Selama 50 tahun berkarya, Suster Maximilla,
CB sudah melanglang buana ke segala tempat seperti Belanda, Tanzania, Thailand,
dan Indonesia khususnya pedesaan di Tanjung Enim, Flores, dan masih banyak
lagi. Beliau selalu semangat berkarya, menyatu dengan umat dengan karya
pelayanan tradisonal, pastoral, dan mengajar di sekolah-sekolah.
Suster Maximilla, CB terlihat begitu ceria
dan antusias saat bersaksi tentang perjalanan hidupnya yang dikisahkan selalu
dapat “bonus” dari Tuhan. Sesekali suster menyelipkan candaan dalam sharing-nya. Suster berkata,”Perayaan
ini bukan ucapan syukur pribadi atas ultah emas saya, melainkan ucapan syukur
atas penyertaan dan penyelenggaraan Tuhan yang begitu luar biasa”. Singkat
cerita, motto hidup suster yaitu ”Makananku adalah Melaksanakan Kehendak Bapa” (Yoh 4:34).
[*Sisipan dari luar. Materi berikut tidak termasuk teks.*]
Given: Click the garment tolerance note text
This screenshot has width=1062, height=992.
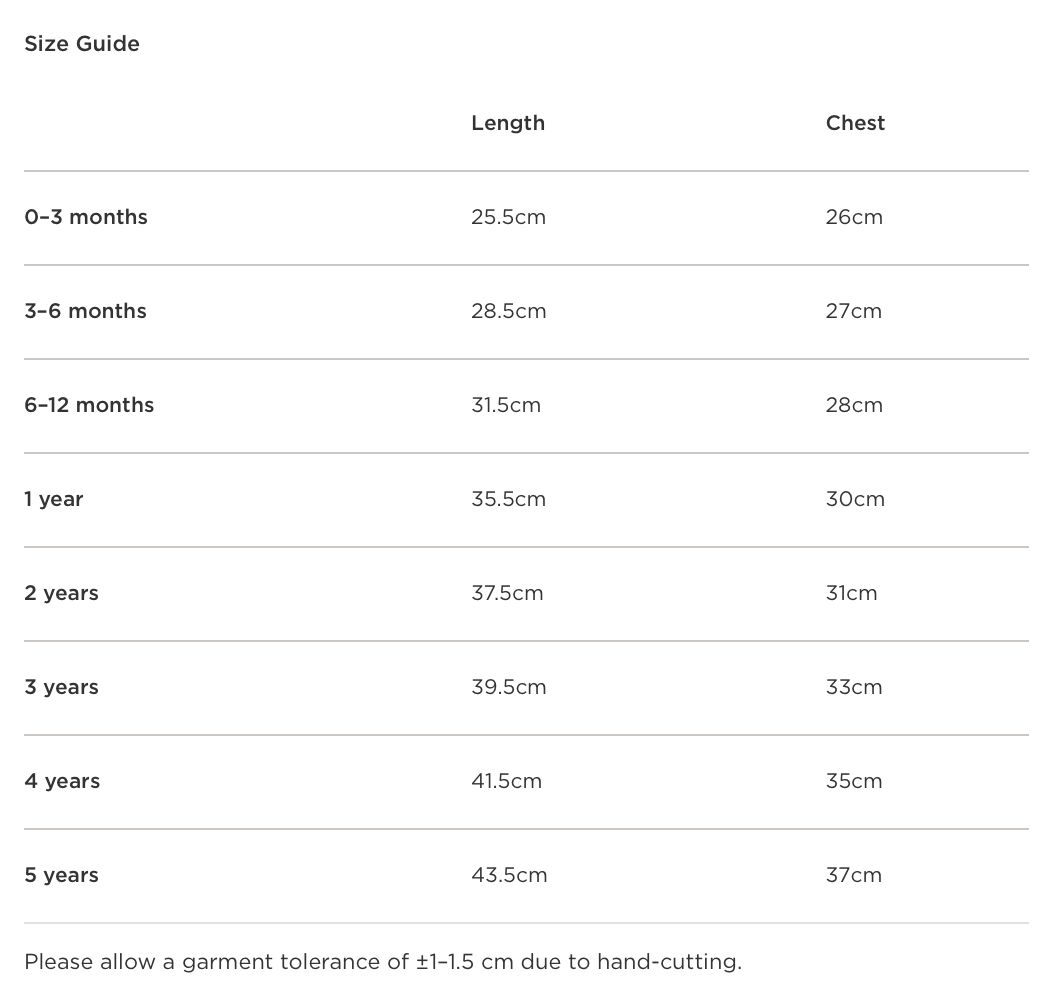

Beliau mendapatkan motto tersebut bukan di biara, tetapi di Gereja Somohitan,
Turi, Pakem ketika masih kelas 3 SD. Beliau mengisahkan,” Entah kenapa setelah
mendengarkan kalimat tersebut, rasane mak
nyut!” Setelah itu, Suster Maximilla, CB kecil bertanya kepada ibunya dalam
logat Jawa,” Bu, apakah semua perempuan itu harus menikah?” Ibunya menjawab,”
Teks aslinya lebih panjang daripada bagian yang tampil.